= Exercise requirements =
For each line below that holds "will", return the line as it stands.

= = = = =

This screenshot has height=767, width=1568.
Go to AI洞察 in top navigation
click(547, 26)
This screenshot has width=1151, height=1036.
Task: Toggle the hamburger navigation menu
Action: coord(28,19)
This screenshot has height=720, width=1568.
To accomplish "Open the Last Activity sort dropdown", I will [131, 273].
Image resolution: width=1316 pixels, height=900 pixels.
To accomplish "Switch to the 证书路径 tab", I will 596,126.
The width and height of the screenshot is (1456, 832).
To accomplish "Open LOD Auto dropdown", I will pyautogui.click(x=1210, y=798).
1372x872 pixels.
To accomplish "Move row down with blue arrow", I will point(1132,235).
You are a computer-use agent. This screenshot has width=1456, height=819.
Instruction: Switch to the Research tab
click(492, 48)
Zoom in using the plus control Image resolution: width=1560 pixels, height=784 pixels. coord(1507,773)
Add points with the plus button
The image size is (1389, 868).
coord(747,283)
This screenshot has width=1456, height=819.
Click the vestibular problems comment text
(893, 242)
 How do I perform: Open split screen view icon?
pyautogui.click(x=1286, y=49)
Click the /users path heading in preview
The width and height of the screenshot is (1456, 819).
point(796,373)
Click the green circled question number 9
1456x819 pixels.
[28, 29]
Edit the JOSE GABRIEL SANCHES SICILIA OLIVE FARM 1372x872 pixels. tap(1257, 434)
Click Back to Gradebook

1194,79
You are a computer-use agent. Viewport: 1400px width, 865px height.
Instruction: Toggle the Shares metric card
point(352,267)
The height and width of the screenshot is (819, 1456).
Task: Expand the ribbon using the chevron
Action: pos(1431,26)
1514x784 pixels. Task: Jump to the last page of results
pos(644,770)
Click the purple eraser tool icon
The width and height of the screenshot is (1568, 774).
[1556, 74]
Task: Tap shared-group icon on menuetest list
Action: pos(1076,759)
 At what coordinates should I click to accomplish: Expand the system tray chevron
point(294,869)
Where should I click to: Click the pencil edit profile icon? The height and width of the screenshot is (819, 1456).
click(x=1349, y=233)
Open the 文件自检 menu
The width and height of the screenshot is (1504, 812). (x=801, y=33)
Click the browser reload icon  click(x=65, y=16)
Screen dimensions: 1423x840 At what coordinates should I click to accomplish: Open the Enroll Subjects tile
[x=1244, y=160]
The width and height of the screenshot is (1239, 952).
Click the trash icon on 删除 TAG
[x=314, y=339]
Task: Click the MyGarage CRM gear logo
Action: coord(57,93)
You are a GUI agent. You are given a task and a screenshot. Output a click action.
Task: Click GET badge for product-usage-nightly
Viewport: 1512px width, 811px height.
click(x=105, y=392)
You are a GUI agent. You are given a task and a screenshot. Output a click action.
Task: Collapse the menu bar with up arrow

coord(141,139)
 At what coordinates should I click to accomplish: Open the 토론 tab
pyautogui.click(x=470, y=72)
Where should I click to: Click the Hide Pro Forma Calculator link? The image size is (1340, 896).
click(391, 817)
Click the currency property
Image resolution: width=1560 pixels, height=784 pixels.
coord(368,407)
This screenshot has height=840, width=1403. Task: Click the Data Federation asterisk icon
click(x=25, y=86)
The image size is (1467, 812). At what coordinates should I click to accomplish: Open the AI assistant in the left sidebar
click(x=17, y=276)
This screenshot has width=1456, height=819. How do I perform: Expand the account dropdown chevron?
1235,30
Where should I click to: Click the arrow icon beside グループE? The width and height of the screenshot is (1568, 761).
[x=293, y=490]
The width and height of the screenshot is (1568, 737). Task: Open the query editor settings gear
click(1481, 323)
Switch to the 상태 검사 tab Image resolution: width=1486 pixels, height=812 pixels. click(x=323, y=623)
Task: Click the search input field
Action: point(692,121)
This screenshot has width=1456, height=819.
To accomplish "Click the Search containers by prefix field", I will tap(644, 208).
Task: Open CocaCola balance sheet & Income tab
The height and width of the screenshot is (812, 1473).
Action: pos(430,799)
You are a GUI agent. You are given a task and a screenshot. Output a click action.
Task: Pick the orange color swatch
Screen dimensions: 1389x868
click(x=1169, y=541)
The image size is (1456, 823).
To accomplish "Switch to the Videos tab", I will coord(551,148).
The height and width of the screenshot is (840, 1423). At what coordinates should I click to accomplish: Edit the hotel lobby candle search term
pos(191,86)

= = = = =

= Answer space =
To accomplish "Open the Last Activity sort dropdown", I will [131, 273].
To accomplish "Switch to the 证书路径 tab", I will 596,126.
To accomplish "Open LOD Auto dropdown", I will pyautogui.click(x=1210, y=798).
To accomplish "Move row down with blue arrow", I will point(1132,235).
To accomplish "Click the Search containers by prefix field", I will tap(644, 208).
To accomplish "Switch to the Videos tab", I will coord(551,148).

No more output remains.